## Selected text:
Michael Mejia is the author of the novel Forgetfulness and his fiction and nonfiction have appeared in many journals and anthologies, including AGNI, DIAGRAM, Seneca Review, and My Mother She Killed Me, My Father He Ate Me. He has received a Literature Fellowship in Prose from the NEA and a grant from the Ludwig Vogelstein Foundation. Editor-in-chief of Western Humanities Review and co-founding editor of Ninebark Press, he teaches creative writing at the University of Utah.
His story, "Three Tales from the Japanese," appeared in Issue Sixty-Five of The Collagist.
Here, Michael Mejia talks with interviewer William Hoffacker about literary mashups, narrative suggestion, and Japan.
According to your bio, “Three Tales from the Japanese” is part of “a mashup of 37 texts by Japanese authors and Western authors writing on Japan to which Michael has not added a single word of his own.” What inspired you to create a manuscript in this way? How did you choose these 37 texts?
The initial inspiration was an appropriation exercise I'd given an undergraduate creative writing class, tasking them with making a new short fiction out of three randomly chosen pages of text brought in by their classmates, without adding any of their own words. This was late in the semester, so I was pretty familiar with the students' tendencies in terms of narrative voice, tone, content, etc. What really struck me about the result was how different everyone sounded in these experiments, almost unrecognizable. The students had fun and the pieces were great.

## Assignment:
From the Michael Mejia interview above, copy word for word the part that opens with the words "Michael Mejia is" and closes with "of The Collagist.".

## Raw data:
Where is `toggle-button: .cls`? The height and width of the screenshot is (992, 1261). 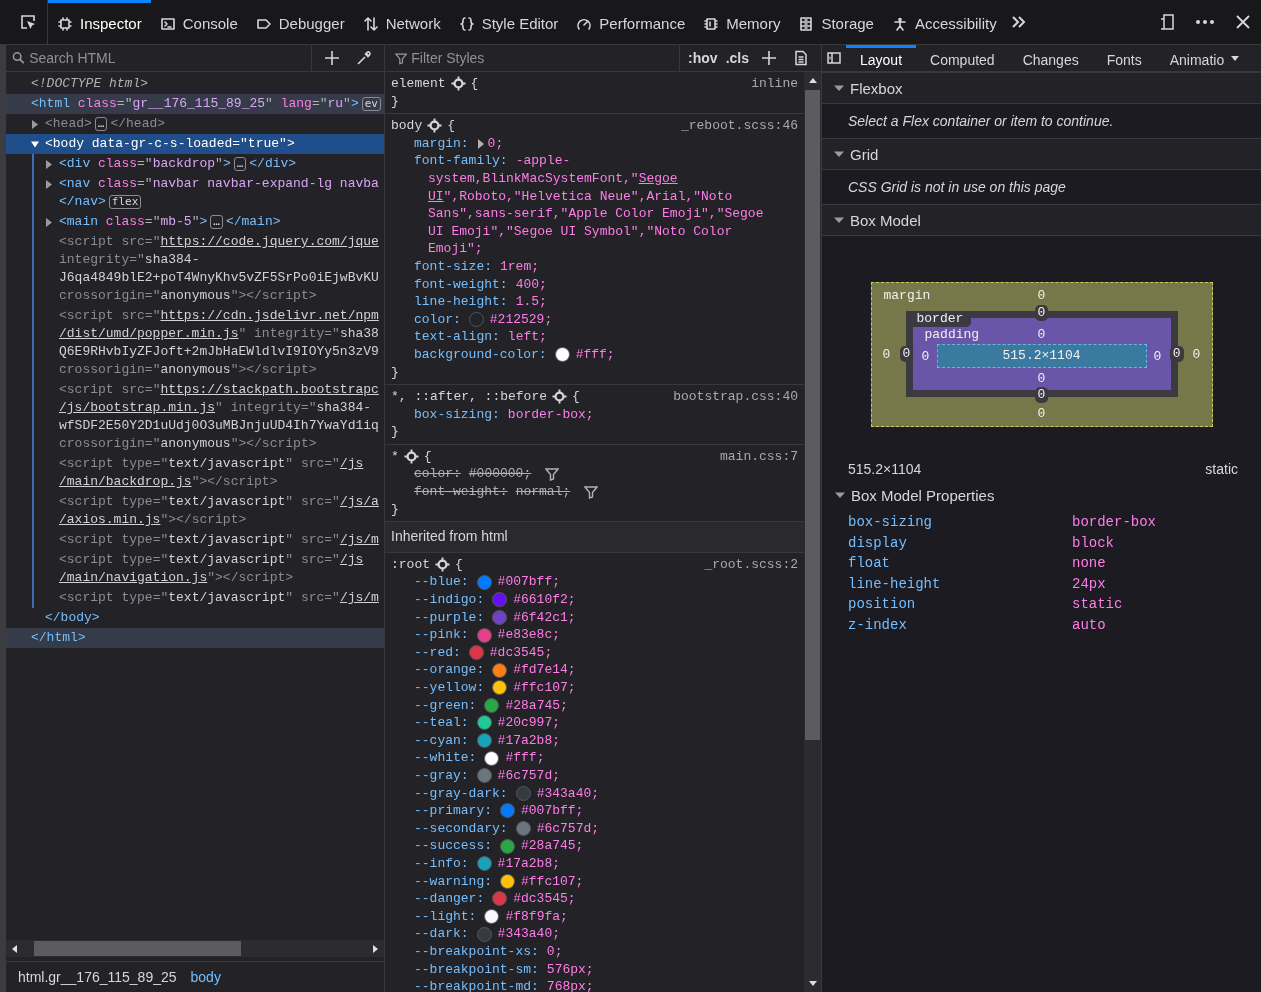
toggle-button: .cls is located at coordinates (737, 58).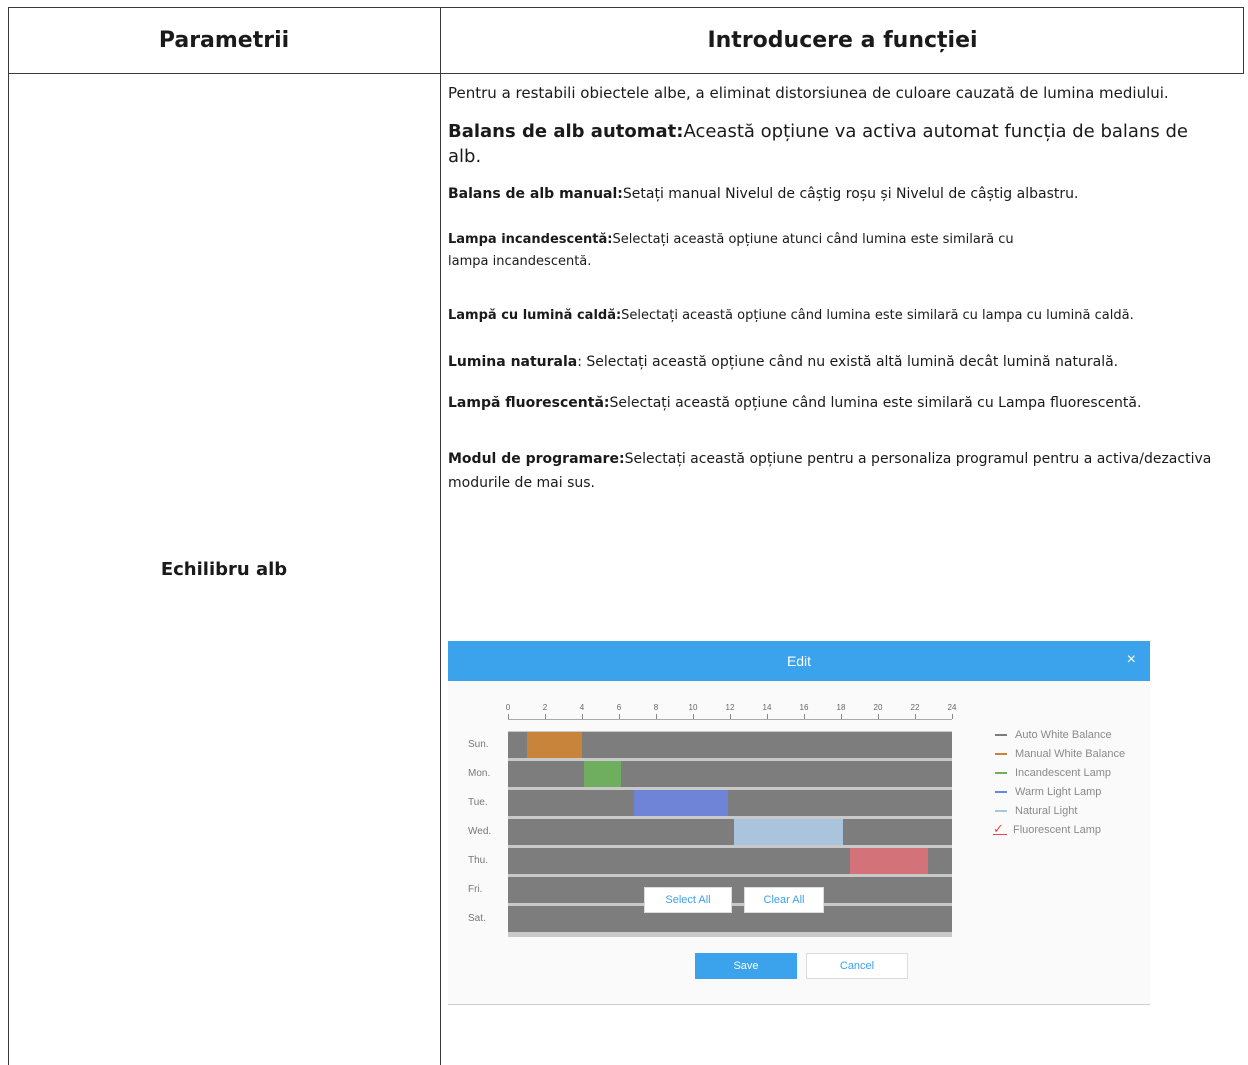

## Result for this exercise:
Michael Mejia is the author of the novel Forgetfulness and his fiction and nonfiction have appeared in many journals and anthologies, including AGNI, DIAGRAM, Seneca Review, and My Mother She Killed Me, My Father He Ate Me. He has received a Literature Fellowship in Prose from the NEA and a grant from the Ludwig Vogelstein Foundation. Editor-in-chief of Western Humanities Review and co-founding editor of Ninebark Press, he teaches creative writing at the University of Utah.
His story, "Three Tales from the Japanese," appeared in Issue Sixty-Five of The Collagist.